As I reiterated at the opening of our TİM Delegates Workshop, our export community faces two pressing issues in the short term: the decline in our competitiveness and the high cost of financing.
Today, Türkiye has become more expensive even than European countries, leading us to lose competitiveness across numerous sectors. We understand that the priority is to fight inflation, but unfortunately, there is some confusion on this matter. The cause of inflation in our country is not production; it is consumption inflation. This has become our most pressing issue. The data speaks for itself. In the first 10 months, CPI rose by approximately 40%, while the dollar exchange rate increased by only around 15%. This indicates that exchange rates alone are not to blame for inflation. As the focus remains on combating inflation, production and exports have been somewhat neglected.

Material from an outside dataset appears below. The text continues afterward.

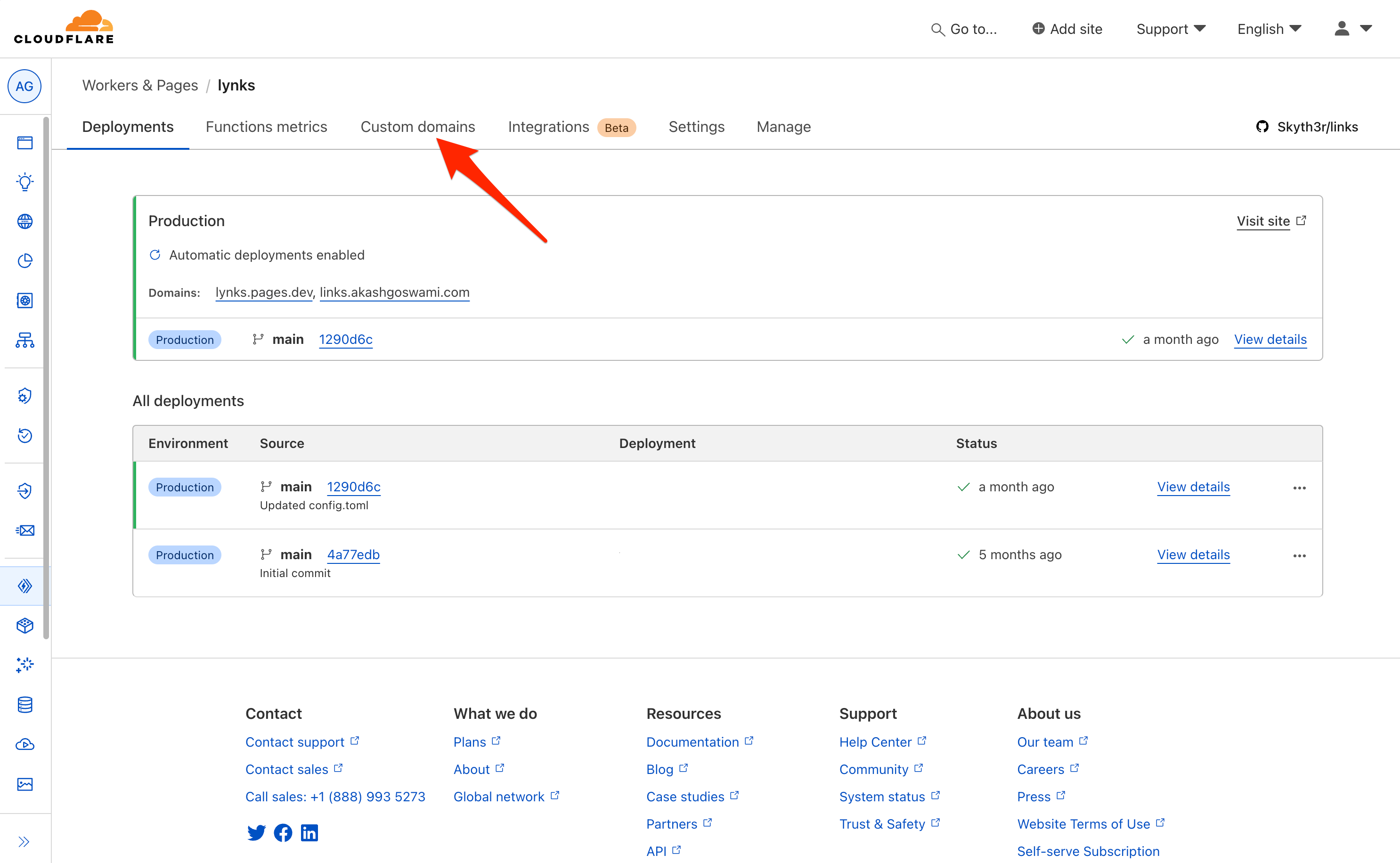Open Domain Registration via the globe icon
The image size is (1400, 863).
pyautogui.click(x=24, y=221)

Access to financing has largely been resolved, and we will soon bring the Trade Bank into play. However, credit costs remain prohibitively high. The compound interest rate on rediscount loans is around 37-38%, while for other loans, it exceeds 50%. In a period of drastically reduced or non-existent profitability, it is, of course, impossible to bear financing costs of 50%. We thus believe it is time to address the interest rate issue with a fresh perspective.
We discussed these two issues, along with all other export-related concerns, in depth during our delegates workshop, attended by Minister of Trade Prof. Dr. Ömer Bolat and his senior team. We had the opportunity to directly convey our sector-specific problems and expectations to them.
While voicing our issues, demands, and solutions at every level, we also continue to work tirelessly to diversify our markets. Between January and October, we organized 15 procurement delegations, 114 trade delegations, and participated in 339 fairs. By year-end, we plan to add another procurement delegation, 18 trade delegations, and 49 fair participations. Through all these efforts, we aim to achieve our 2024 export target of $264 billion and start 2025 with renewed confidence.
In this spirit, we will continue to produce with all our strength to reach our export targets.